The big three Australian miners – BHP Billiton, Rio Tinto and Fortescue Metals Group – were all active this week, chartering seven capesize ships to haul iron ore from Australia to China, according to Reuters freight data.

But with more than 50 capesize vessels available for charter between China and Singapore, the market is over-tonnaged, the broker said.

Current charter rates are the equivalent of around $3,500 per day, the Singapore broker said. That is less than half daily operating costs of $7,300 per day for capesize ships, according to accountancy firm Moore Stephens.

Charter rates for the Western Australia-China route were steady at $4.40 per ton on Wednesday, virtually unchanged in the last 10 sessions. That is near the level of $4.12 per ton reached on Jan. 12, the lowest since December 2008.

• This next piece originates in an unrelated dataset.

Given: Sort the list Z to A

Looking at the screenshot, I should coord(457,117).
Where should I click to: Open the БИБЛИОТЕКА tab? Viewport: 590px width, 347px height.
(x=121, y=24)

Rates for the Brazil-China route showed a slight gain to $10.45 per ton on Wednesday, after remaining flat at around $10.20 per ton since Feb. 18. But this is still close to $9.65 per ton hit on Jan. 9, the lowest since January 2009.

Freight rates in the smaller panamax market should continue to climb next week as Chinese charterers return from the holiday, a Singapore-based panamax broker said.

Rates for a panamax transpacific voyage rose to $4,063 on Wednesday due to a rebound in cargo volumes. Rates were higher at around $4,500 on Thursday, the panamax broker said. This is a 63 percent gain since Feb. 5 when rates were down to $2,743, the lowest since January 2009.

Freight rates for smaller supramax bulk carriers climbed this week to around $6,000 per day for a round trip to the west coast of India, against $5,000 per day two weeks ago, Norwegian ship broker Fearnley said in a weekly note on Wednesday.

The Baltic Exchange’s main sea freight index closed up at 524 on Wednesday, against 509 last Wednesday.